Um estudo acompanhou a trajetória de 15,5 milhões de jovens do Bolsa Família. A pesquisa revela que quase metade (48,9) deixou o Cadastro Único até 2024.
O Instituto Mobilidade e Desenvolvimento Social (Imds) conduziu a pesquisa. O IMDS acompanhou os jovens durante 12 anos. O trabalho identificou fatores que determinaram a permanência ou saída da rede social.
A pesquisa analisou pessoas que, em dezembro de 2012, tinham entre sete e 16 anos. Elas estavam registradas como dependentes no Bolsa Família. O estudo escolheu este ano, primeiramente, por ele representar estabilidade institucional do programa. Além disso, 2012 foi o primeiro ano com microdados detalhados do Cadastro Único.
Após 12 anos, 48,9% dos jovens saíram completamente do Cadastro Único. Isso soma 7,6 milhões de pessoas. Adicionalmente, outros 17,6%(cerca de 2,7 milhões de pessoas) deixaram o Bolsa Família, mas permaneceram no Cadastro Único. Essa permanência sugere melhora relativa de renda, mas mantém o elo com a proteção social. Portanto, 66,45% do total abandonaram o programa de transferência de renda.
A pesquisa registrou a permanência no programa em 33,5% da coorte. Isso soma, aproximadamente, 5,2 milhões de pessoas. Tal permanência sinaliza, contudo, a persistência de condições de vulnerabilidade.
Perfil e Desvinculação
Em 2012, o grupo era predominantemente pardo e preto, totalizando 73,4% do total. Embora 96% frequentasse a escola, 27,4% apresentavam defasagem idade-série. Além disso, uma parcela expressiva vivia em condições precárias. 14,3% moravam em casas com materiais frágeis. Ainda mais, menos da metade (40,4%) possuía ligação à rede coletora de esgoto.
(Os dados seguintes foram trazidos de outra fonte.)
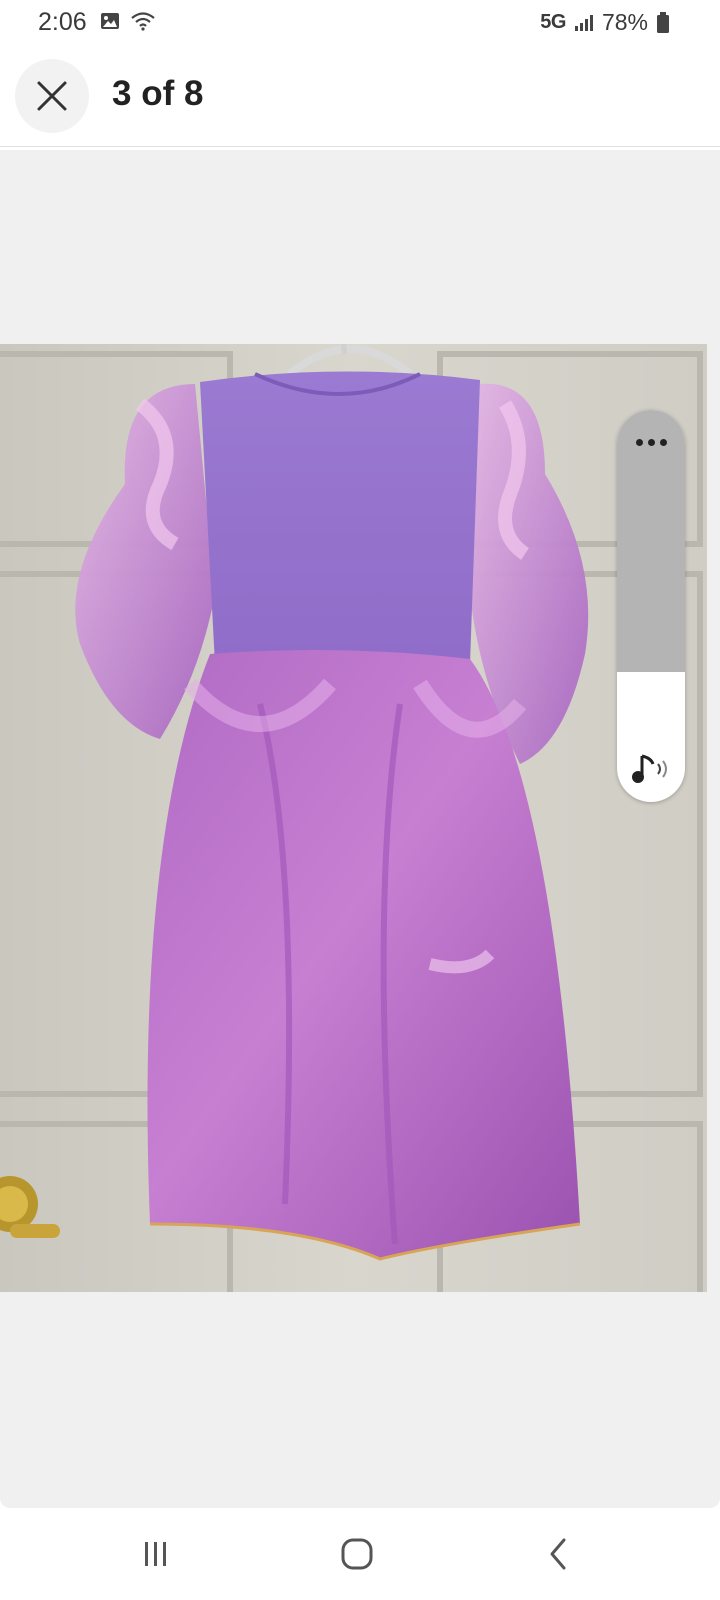  I want to click on page-title: 3 of 8, so click(158, 94).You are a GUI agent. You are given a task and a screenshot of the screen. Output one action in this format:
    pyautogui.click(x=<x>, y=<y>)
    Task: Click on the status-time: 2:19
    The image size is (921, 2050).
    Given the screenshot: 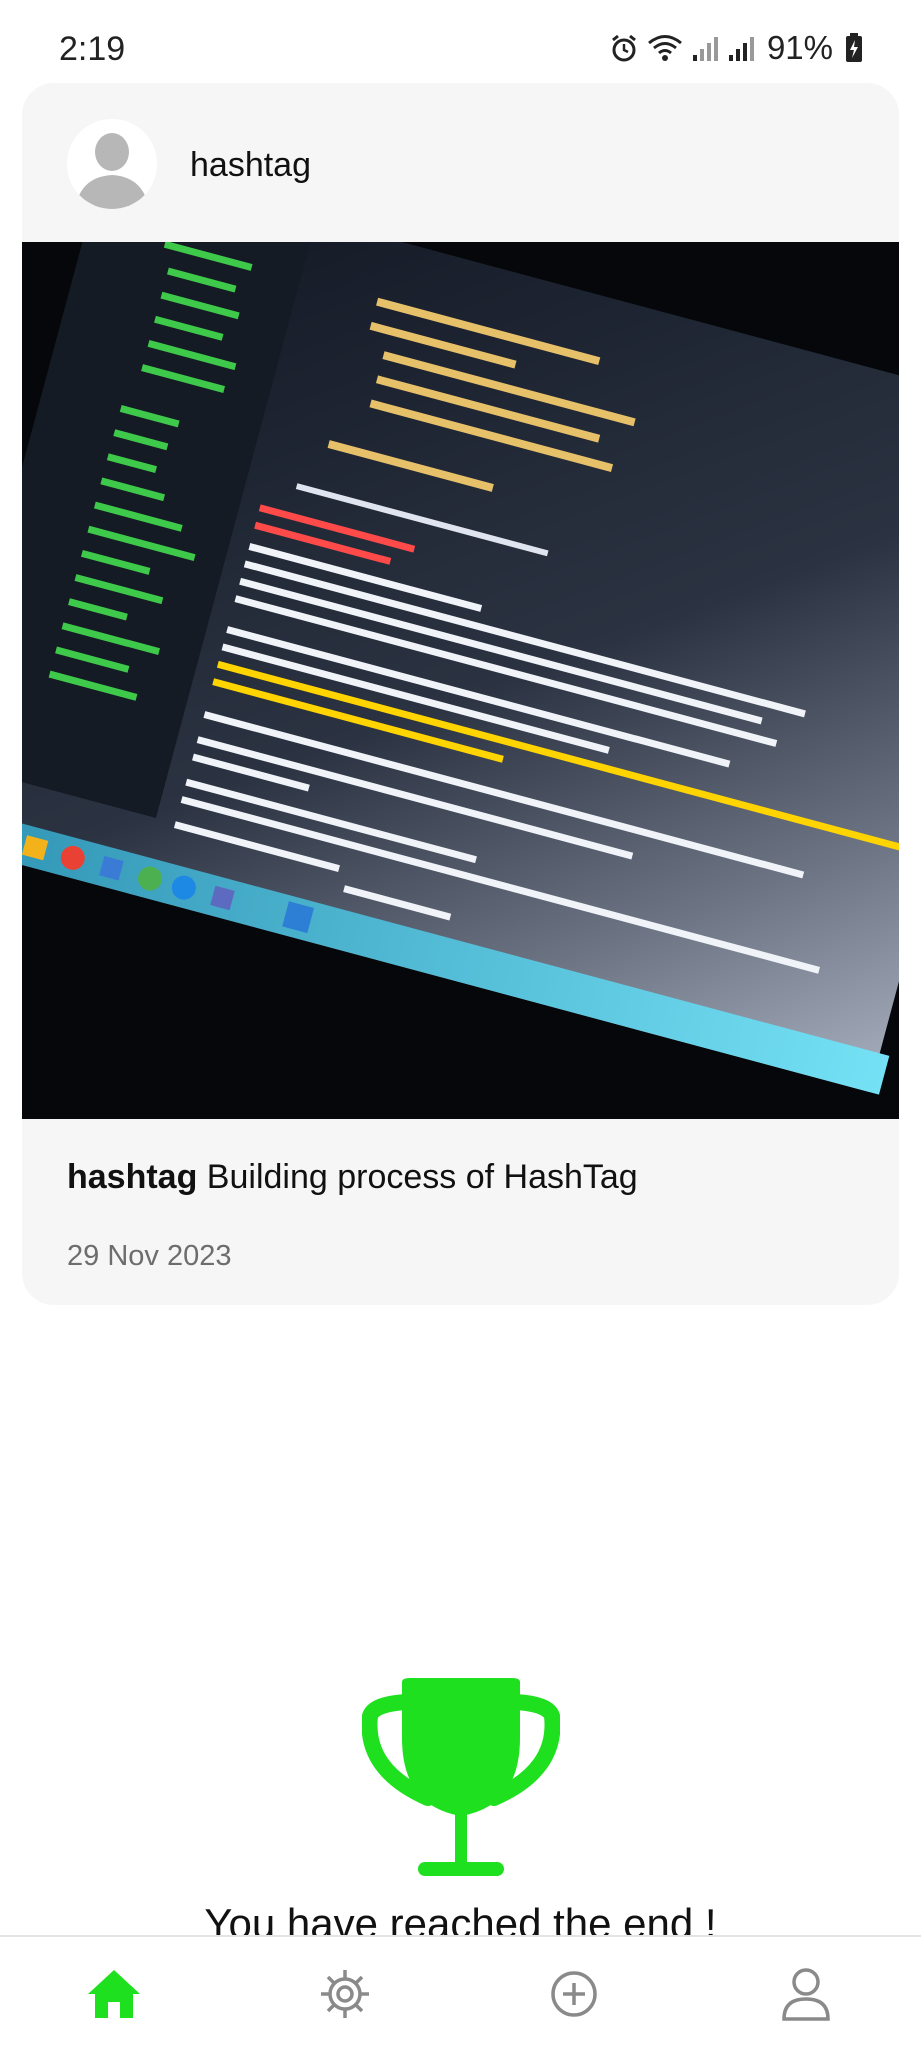 What is the action you would take?
    pyautogui.click(x=92, y=49)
A análise revela seletividade no desligamento. Os jovens com melhores condições iniciais tiveram maior probabilidade de não estar no Cadastro Único em 2024. O sexo masculino, por exemplo, foi o fator mais robusto. Ele aumentou significativamente a chance de saída. Jovens alfabetizados também tiveram maior probabilidade de desvinculação. Isso ocorreu, similarmente, com quem trabalhava precocemente.
Influência Familiar e Temporal
O estudo mostra que as condições familiares também influenciaram a trajetória dos jovens. Responsáveis com maior escolaridade aumentaram a probabilidade de desligamento. A inserção em empregos formais também se associou à saída. O mesmo ocorreu com famílias cuja renda per capita superava R$ 140 em $2012.
Em contraste, fatores de vulnerabilidade associaram-se à permanência. Jovens pretos e pardos apresentaram menor probabilidade de saída que jovens brancos. A permanência também se ligou a condições precárias de moradia.
O tempo de permanência da família no programa influenciou diretamente o resultado em 2024. Consequentemente, famílias com curta exposição (até dois anos) tiveram a maior probabilidade de desligamento.
O estudo demonstra que características individuais, familiares e contextuais influenciaram a trajetória. A permanência ligou-se a situações de maior vulnerabilidade. Já a saída completa sugere mobilidade socioeconômica. Geralmente, maior capital humano inicial e melhores condições familiares favoreceram a saída. Fonte: Secretaria de Comunicação Social da Presidência da República.